** Assigned task **
Reproduce word for word every line from the one containing "This screenshot has" to the final line of the data below; omit the pictures.

Collected data entries
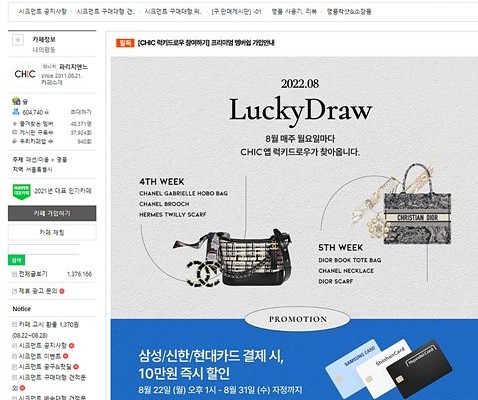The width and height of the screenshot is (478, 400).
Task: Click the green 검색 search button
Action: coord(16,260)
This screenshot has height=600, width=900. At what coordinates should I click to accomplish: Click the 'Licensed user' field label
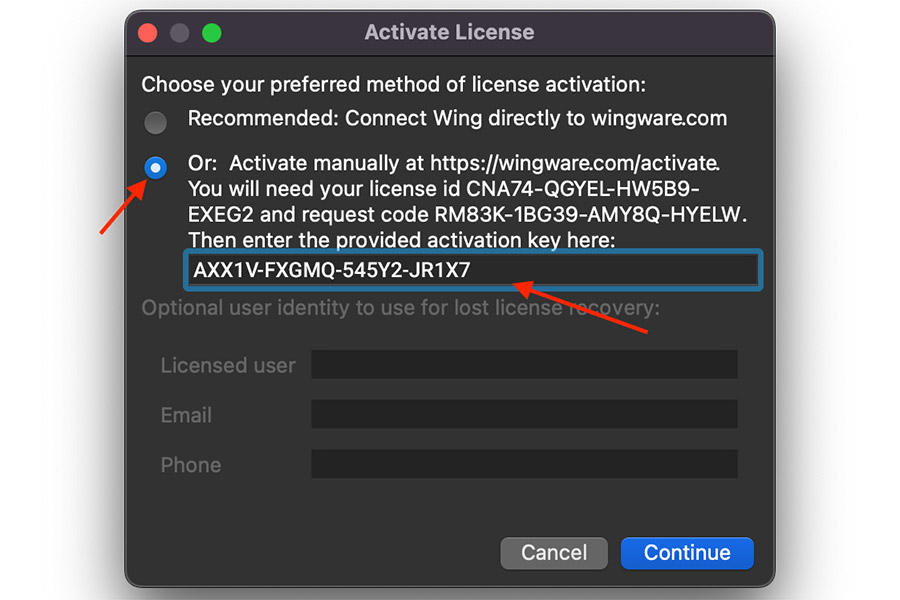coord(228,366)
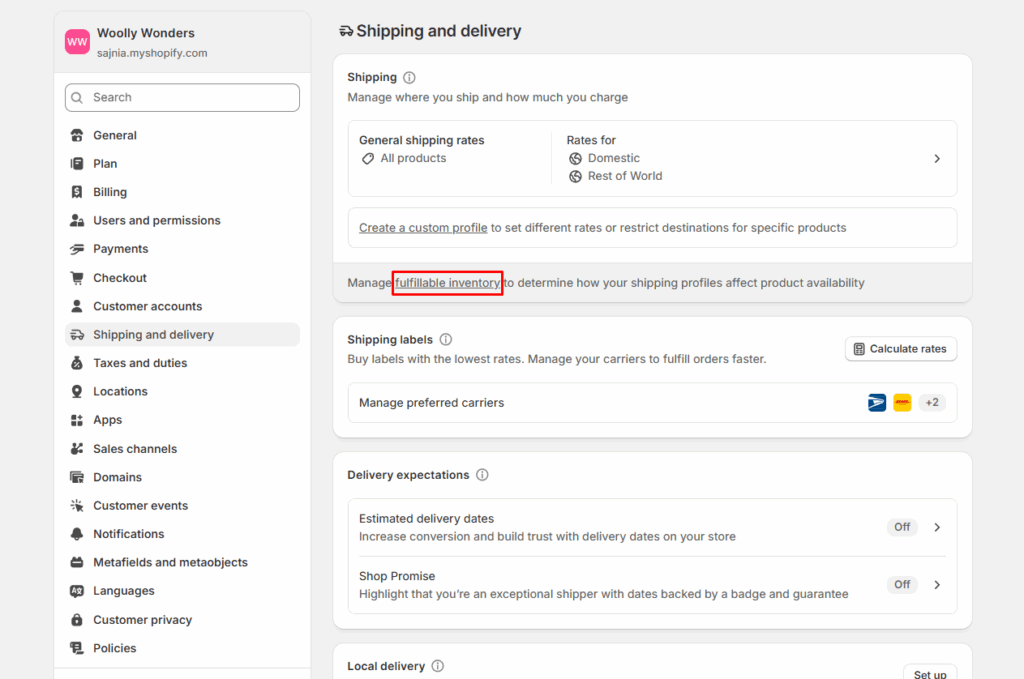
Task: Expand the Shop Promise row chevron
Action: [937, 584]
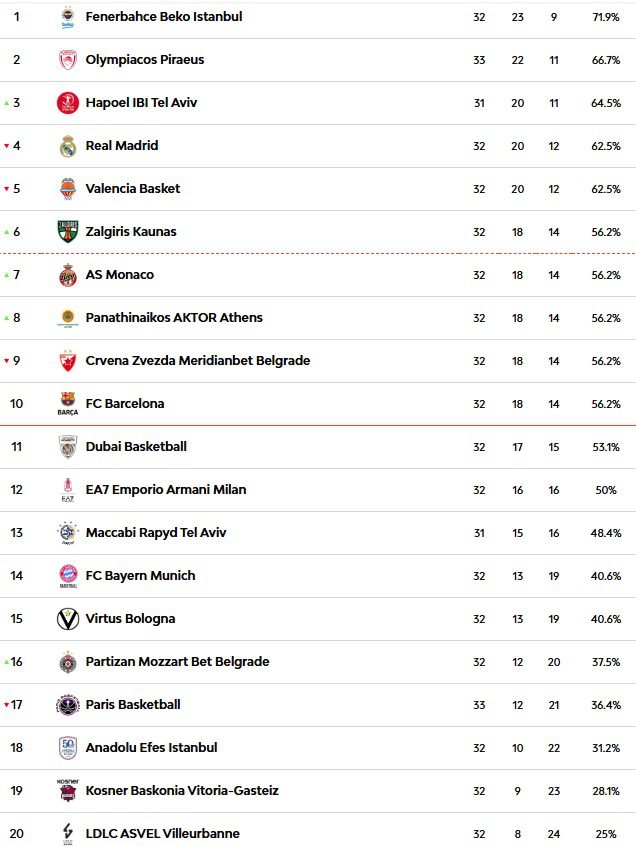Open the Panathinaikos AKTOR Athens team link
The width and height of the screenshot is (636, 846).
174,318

** Task response **
This screenshot has height=600, width=900. At what coordinates should I click to accomplish: Click the 'Licensed user' field label
coord(228,366)
Task: Expand the Shop Promise row chevron
Action: [937, 584]
Open the Panathinaikos AKTOR Athens team link
The width and height of the screenshot is (636, 846).
174,318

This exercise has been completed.